[Opening Working data section]

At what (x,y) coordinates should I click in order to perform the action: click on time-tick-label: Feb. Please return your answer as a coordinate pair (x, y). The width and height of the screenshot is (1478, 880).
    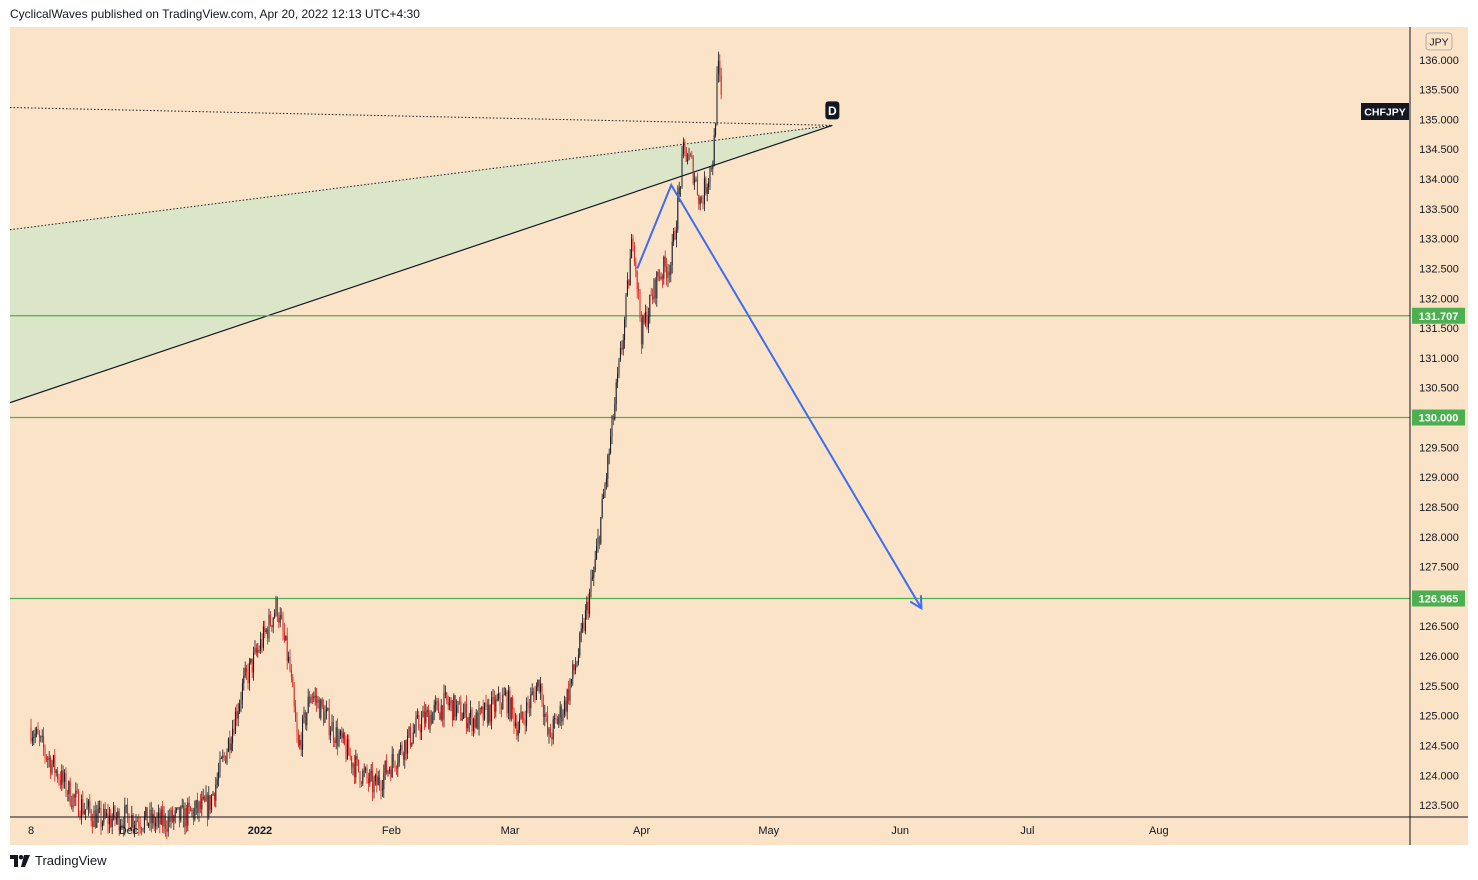
    Looking at the image, I should click on (392, 831).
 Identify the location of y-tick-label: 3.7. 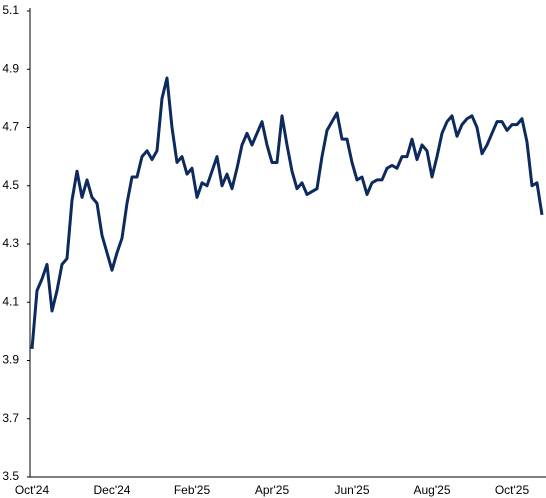
(10, 418).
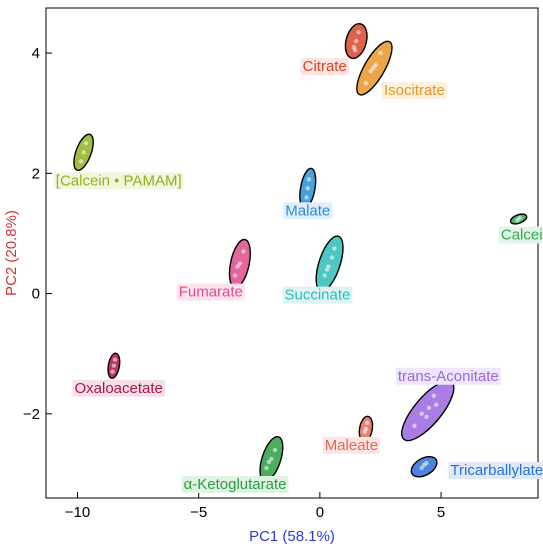 This screenshot has height=550, width=543. Describe the element at coordinates (441, 512) in the screenshot. I see `x-tick-label: 5` at that location.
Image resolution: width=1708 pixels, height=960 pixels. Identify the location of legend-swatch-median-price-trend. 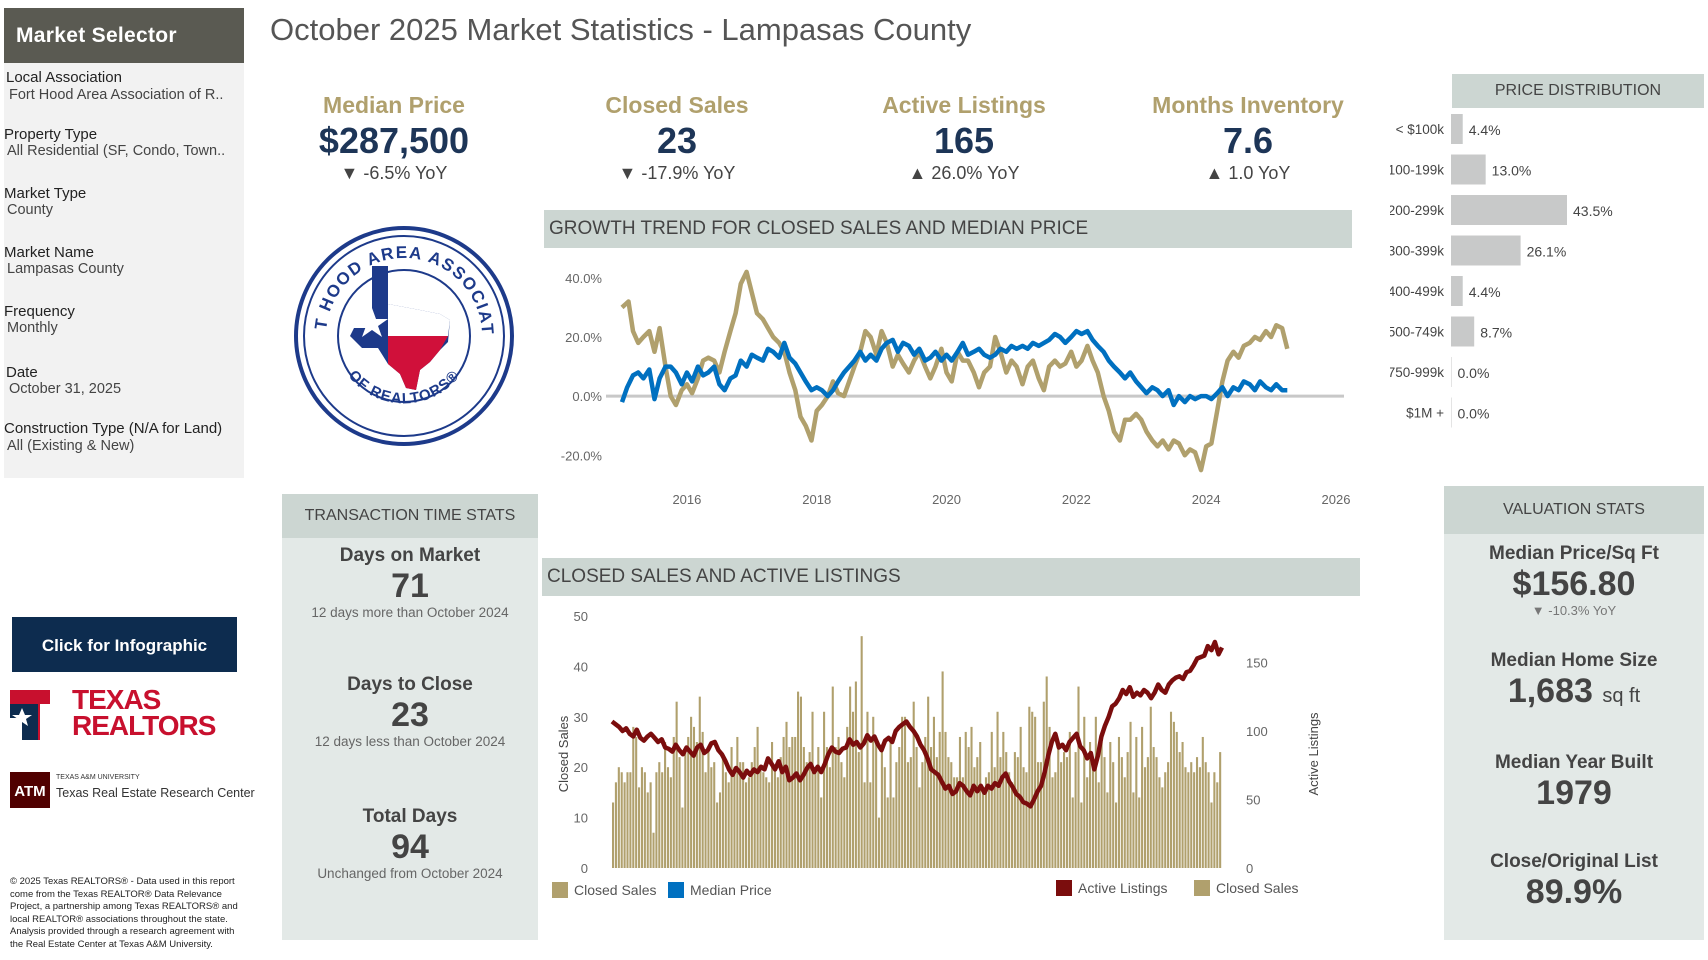
(676, 890).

[Closing Working data section]

Reproduce the records above line for line, without altering any wording, and omit the pictures from your copy.

#### Solved exercise
At what (x,y) coordinates should I click in order to perform the action: click on time-tick-label: Feb. Please return your answer as a coordinate pair (x, y). The width and height of the screenshot is (1478, 880).
    Looking at the image, I should click on (392, 831).
 Identify the location of y-tick-label: 3.7. 
(10, 418).
 This screenshot has height=550, width=543. Describe the element at coordinates (441, 512) in the screenshot. I see `x-tick-label: 5` at that location.
Image resolution: width=1708 pixels, height=960 pixels. Identify the location of legend-swatch-median-price-trend. 
(676, 890).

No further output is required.